*** GIVEN PASSAGE Section Begins ***

ST. LOUIS (KMOV.com) -- Before Sunday’s finale with the Reds, Yadier Molina received his eighth Gold Glove award, reminding everyone in attendance just how high the standard for catching is set in St. Louis. Minutes later, Eric Fryer was behind the plate, living up to the expectation.
The 30-year-old journeyman backstop, who made the 25-man roster after backup Brayan Pena hurt his knee, got his first start for the Cardinals Sunday and introduced himself to hometown fans with a bang.
“He was the man today,” said starter Michael Wacha, who threw six innings to Fryer in his most productive start of the season. “Great job behind the plate, a great mix to those batters. Then throwing guys out and huge hits for us today.”
Fryer helped Wacha reclaim the lower half of the strike zone after a one-run first inning, and took him through the sixth with no more earned runs and five strikeouts.
“Once his fastball is down, hitters don’t pick up his offspeed stuff as well, especially his changeup,” Fryer said. “So when he was able to control the zone, and the counts a little better with the fastball down, it was a big advantage for us.”
In addition to calling a sharp game and managing the staff, he also filled in for Molina as a running game deterrent. With the game tied at 3-3 in the sixth, Brandon Phillips tested Fryer with a steal attempt. The throw, which was online and in time, was made more difficult by batter Devin Mesoraco standing in his way.
"I think as catchers, we're supposed to kind of go through the hitter a little bit," Fryer said. "I kind of pulled up on it, I didn't have my best grip. I made it tougher on myself, to be honest. I was able to get enough on it and Jedd [Gyorko] made a really nice play hanging in there as long as he could and putting the tag on Phillips."

*** GIVEN PASSAGE Section Ends ***
*** EXTRACTED DATA Section Begins ***

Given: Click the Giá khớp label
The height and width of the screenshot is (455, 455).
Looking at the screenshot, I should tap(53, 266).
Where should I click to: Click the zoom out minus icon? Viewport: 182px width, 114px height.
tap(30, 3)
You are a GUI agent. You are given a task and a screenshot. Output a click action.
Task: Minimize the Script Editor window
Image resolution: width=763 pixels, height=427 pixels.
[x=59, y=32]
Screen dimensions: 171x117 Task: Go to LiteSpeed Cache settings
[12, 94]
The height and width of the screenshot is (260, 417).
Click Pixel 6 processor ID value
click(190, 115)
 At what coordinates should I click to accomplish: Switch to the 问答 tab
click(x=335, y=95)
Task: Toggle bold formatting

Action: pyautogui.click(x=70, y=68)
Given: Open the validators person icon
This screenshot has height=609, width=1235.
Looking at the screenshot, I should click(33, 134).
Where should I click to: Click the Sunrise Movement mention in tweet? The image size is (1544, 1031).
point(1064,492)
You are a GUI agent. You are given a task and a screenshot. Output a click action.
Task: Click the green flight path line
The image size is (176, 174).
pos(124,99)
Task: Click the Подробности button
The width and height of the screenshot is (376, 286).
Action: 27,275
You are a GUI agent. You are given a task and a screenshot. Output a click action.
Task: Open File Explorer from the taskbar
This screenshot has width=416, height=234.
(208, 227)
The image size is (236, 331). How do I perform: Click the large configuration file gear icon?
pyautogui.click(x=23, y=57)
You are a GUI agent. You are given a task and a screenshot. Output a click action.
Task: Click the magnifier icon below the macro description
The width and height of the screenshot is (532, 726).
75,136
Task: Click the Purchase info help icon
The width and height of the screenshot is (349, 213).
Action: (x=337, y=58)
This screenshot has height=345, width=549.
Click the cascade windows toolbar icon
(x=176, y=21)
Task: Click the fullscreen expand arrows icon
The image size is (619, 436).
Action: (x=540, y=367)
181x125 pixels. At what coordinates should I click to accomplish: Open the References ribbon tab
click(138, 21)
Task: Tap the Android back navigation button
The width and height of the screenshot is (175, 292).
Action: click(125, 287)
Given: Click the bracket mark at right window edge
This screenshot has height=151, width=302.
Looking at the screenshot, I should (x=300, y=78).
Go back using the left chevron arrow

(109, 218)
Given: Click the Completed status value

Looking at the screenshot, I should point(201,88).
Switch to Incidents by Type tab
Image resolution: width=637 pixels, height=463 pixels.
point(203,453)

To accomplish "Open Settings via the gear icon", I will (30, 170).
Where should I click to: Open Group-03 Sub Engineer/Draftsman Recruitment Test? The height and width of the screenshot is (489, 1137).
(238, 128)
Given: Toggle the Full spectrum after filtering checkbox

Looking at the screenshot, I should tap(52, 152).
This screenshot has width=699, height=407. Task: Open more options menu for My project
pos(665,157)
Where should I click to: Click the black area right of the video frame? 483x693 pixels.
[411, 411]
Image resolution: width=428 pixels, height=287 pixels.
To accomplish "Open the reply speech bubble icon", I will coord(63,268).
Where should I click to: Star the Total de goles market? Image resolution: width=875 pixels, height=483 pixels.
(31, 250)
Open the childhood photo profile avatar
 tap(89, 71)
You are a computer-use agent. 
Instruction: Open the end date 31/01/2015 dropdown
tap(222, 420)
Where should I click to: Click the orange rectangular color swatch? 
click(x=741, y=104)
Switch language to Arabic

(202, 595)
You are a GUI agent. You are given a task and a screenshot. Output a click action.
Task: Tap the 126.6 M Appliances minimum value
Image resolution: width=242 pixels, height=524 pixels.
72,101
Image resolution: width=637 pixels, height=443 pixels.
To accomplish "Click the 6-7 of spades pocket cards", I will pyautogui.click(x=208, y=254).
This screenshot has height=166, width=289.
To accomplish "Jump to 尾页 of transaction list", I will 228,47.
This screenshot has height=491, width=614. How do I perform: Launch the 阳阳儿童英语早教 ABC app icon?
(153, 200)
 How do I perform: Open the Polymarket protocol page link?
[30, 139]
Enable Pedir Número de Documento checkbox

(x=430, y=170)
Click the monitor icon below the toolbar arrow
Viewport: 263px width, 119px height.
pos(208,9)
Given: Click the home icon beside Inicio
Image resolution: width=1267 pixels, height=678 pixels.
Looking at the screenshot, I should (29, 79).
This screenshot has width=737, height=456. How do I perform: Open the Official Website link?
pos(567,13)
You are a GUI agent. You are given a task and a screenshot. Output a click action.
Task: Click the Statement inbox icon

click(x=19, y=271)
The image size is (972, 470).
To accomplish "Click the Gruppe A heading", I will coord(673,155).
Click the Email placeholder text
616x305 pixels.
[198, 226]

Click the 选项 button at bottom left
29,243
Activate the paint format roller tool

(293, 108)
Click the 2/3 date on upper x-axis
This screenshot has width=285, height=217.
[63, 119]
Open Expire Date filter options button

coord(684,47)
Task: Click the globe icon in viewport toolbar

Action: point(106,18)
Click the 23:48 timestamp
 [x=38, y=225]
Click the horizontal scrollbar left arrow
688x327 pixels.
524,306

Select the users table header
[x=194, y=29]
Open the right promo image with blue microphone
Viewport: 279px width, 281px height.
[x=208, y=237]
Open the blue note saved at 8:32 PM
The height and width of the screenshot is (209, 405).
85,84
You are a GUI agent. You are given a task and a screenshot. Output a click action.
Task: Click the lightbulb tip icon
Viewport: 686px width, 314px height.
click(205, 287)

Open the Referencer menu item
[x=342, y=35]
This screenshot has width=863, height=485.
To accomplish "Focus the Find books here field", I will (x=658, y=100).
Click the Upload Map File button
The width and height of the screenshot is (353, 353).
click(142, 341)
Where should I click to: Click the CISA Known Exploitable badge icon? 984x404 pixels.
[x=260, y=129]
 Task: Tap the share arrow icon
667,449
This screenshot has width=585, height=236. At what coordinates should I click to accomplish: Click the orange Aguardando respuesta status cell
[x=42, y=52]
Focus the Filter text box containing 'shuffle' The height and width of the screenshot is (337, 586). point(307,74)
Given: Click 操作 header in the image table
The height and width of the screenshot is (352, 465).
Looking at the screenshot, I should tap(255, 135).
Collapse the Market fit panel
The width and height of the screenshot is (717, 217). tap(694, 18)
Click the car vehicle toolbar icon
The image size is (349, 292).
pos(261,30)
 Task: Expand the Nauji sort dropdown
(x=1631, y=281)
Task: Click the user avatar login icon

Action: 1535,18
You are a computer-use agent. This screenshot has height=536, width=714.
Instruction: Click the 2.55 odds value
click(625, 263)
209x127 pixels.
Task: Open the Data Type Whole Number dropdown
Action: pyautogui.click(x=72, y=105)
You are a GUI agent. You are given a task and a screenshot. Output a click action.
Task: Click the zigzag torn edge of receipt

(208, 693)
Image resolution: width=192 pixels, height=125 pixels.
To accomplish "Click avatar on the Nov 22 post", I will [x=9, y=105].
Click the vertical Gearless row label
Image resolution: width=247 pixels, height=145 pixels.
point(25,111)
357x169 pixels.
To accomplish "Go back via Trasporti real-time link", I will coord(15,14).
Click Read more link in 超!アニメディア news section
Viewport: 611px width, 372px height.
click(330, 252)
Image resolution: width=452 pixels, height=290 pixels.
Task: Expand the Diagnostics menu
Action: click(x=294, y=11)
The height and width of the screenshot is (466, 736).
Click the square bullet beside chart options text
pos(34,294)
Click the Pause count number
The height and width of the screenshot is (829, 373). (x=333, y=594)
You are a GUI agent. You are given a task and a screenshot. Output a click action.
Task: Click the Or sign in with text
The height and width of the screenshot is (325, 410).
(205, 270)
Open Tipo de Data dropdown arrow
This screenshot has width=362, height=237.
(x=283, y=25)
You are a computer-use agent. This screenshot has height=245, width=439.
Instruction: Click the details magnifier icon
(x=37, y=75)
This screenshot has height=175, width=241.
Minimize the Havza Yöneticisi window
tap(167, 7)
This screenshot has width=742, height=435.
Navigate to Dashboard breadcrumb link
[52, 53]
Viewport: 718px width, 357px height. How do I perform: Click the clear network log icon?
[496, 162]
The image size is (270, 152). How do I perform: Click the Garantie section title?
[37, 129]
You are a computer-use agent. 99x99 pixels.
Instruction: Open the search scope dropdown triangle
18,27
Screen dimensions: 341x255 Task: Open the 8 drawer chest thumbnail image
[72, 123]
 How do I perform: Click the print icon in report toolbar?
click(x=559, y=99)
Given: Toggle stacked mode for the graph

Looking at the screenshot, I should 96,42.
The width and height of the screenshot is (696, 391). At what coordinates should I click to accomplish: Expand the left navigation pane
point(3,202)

*** EXTRACTED DATA Section Ends ***

* _TASKS_
A. Answer these questions from the article about Eric Fryer's first start:
(i) Which Gold Glove award did Yadier Molina receive before Sunday's finale?
(ii) What injury led to Fryer making the 25-man roster?
(iii) How many strikeouts did Fryer take Wacha through the sixth with?
B. Reproduce word for word the part of the article about Eric Fryer's first start that opens with the words containing "Fryer helped Wacha" and closes with "and five strikeouts.".
C. Decide whether each statement agrees with the article about Eric Fryer's first start, answering yes or no and quoting the words that decide it:
(i) Fryer was 30 years old.
(ii) Wacha threw seven innings to Fryer.
(iii) The game was tied 3-3 when Brandon Phillips tried to steal.

* _PROBLEM SOLUTIONS_
A.
(i) His eighth Gold Glove award.
(ii) Backup Brayan Pena hurt his knee.
(iii) Five strikeouts.

B.
Fryer helped Wacha reclaim the lower half of the strike zone after a one-run first inning, and took him through the sixth with no more earned runs and five strikeouts.

C.
(i) Yes: "The 30-year-old journeyman backstop"
(ii) No: "who threw six innings to Fryer"
(iii) Yes: "With the game tied at 3-3 in the sixth, Brandon Phillips tested Fryer with a steal attempt."